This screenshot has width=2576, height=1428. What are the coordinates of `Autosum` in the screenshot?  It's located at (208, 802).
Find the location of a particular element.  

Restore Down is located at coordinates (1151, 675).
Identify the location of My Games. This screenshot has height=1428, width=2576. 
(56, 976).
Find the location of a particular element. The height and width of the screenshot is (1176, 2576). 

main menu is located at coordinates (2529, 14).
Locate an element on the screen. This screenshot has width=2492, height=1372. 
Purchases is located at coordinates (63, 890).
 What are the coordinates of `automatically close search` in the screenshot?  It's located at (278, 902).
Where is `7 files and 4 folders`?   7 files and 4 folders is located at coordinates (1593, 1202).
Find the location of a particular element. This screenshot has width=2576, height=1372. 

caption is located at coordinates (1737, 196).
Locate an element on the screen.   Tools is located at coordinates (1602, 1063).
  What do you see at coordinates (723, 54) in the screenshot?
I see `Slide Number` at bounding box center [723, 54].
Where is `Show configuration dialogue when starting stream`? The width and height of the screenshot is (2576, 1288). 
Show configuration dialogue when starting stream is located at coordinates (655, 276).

——————————

__Task requirements__
Could you copy out every one of the records above word for word, with each line kept as it stands?

__Response to this task__
This screenshot has width=2576, height=1428. What are the coordinates of `Autosum` in the screenshot?  It's located at (208, 802).
Find the location of a particular element.  

Restore Down is located at coordinates (1151, 675).
Identify the location of My Games. This screenshot has height=1428, width=2576. 
(56, 976).
Find the location of a particular element. The height and width of the screenshot is (1176, 2576). 

main menu is located at coordinates (2529, 14).
Locate an element on the screen. This screenshot has width=2492, height=1372. 
Purchases is located at coordinates (63, 890).
 What are the coordinates of `automatically close search` in the screenshot?  It's located at (278, 902).
Where is `7 files and 4 folders`?   7 files and 4 folders is located at coordinates (1593, 1202).
Find the location of a particular element. This screenshot has width=2576, height=1372. 

caption is located at coordinates (1737, 196).
Locate an element on the screen.   Tools is located at coordinates (1602, 1063).
  What do you see at coordinates (723, 54) in the screenshot?
I see `Slide Number` at bounding box center [723, 54].
Where is `Show configuration dialogue when starting stream`? The width and height of the screenshot is (2576, 1288). 
Show configuration dialogue when starting stream is located at coordinates (655, 276).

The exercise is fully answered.